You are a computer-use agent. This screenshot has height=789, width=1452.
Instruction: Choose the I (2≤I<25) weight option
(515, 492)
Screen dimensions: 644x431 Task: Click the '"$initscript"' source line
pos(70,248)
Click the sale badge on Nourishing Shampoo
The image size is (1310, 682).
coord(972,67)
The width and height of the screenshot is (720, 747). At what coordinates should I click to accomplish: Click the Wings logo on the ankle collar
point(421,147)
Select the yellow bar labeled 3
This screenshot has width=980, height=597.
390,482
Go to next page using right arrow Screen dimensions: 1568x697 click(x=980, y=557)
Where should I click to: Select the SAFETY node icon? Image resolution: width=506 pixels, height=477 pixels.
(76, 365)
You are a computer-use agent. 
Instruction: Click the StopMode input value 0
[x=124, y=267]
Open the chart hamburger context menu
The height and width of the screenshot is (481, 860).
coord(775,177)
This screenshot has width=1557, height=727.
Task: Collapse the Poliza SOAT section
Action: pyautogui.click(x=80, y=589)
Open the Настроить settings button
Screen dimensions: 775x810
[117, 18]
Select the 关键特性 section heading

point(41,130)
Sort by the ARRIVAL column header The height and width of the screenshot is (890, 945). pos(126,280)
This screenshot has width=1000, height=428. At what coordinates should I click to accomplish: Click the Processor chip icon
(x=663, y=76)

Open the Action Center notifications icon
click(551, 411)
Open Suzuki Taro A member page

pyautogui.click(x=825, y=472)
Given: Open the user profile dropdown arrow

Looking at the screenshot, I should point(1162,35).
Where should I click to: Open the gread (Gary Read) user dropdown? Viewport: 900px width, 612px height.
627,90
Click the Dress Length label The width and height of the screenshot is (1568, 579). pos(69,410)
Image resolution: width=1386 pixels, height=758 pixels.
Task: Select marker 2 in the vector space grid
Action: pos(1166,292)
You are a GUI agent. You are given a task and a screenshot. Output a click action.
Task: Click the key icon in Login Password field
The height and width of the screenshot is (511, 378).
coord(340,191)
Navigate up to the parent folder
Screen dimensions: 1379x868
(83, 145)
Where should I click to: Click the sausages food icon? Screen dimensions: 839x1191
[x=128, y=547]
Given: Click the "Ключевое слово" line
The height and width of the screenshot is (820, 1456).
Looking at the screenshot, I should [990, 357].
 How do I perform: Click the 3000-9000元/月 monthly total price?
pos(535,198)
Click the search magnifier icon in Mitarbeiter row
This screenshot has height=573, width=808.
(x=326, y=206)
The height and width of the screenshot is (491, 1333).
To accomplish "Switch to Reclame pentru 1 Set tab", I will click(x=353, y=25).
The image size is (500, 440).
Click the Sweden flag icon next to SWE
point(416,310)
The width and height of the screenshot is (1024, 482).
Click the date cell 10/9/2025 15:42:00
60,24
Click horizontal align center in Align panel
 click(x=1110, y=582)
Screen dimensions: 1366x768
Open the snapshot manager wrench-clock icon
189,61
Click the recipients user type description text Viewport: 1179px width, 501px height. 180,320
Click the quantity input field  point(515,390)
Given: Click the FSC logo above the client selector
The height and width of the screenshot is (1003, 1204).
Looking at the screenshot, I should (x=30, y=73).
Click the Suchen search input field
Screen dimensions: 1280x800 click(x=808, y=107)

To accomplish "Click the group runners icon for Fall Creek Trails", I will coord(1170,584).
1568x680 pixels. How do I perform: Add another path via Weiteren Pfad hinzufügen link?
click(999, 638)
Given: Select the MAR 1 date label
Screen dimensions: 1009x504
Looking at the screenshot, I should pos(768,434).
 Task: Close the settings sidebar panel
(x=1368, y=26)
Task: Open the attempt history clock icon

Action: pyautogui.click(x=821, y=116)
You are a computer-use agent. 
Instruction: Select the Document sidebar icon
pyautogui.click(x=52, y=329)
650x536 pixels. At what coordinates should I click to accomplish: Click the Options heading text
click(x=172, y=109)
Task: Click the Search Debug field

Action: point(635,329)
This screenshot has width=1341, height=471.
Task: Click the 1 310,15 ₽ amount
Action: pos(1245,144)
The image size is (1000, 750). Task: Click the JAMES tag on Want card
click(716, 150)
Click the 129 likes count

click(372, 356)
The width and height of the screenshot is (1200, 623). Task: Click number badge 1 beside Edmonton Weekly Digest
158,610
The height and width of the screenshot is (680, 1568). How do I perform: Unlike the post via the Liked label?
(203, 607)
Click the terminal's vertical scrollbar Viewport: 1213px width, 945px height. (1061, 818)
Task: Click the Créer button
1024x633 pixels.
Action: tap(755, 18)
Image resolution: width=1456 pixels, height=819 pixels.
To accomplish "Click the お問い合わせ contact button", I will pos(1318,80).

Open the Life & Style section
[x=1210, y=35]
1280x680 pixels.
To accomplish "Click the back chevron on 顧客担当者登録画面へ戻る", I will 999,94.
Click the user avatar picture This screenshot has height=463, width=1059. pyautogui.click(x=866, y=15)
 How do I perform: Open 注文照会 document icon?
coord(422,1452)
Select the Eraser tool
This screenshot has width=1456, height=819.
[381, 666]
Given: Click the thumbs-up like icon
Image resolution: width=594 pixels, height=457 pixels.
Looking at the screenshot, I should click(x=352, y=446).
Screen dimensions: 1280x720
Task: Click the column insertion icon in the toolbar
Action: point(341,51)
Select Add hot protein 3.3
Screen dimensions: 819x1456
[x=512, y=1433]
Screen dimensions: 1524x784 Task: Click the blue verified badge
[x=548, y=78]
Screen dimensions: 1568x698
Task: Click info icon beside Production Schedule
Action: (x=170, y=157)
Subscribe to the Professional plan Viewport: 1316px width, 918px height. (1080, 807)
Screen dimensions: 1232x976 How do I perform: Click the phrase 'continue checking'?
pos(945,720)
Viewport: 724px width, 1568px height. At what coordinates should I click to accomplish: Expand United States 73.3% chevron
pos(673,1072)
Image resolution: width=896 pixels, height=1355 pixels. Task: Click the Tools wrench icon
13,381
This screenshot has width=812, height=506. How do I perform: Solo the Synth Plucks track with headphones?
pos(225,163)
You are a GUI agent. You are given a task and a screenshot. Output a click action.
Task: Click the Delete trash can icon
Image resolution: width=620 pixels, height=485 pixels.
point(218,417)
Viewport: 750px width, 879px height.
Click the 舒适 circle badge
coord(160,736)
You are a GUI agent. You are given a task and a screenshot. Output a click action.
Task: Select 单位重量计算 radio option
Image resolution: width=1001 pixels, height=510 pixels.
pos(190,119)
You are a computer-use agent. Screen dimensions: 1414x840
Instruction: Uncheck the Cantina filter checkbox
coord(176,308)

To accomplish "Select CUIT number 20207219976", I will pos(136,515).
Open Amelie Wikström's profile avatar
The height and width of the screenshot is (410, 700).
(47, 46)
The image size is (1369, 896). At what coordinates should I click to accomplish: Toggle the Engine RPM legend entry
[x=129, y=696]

══════

[TASK BRIEF] Note how many lines in the material hold the word "button", and give that number with nothing added.

[YOUR SOLUTION] 3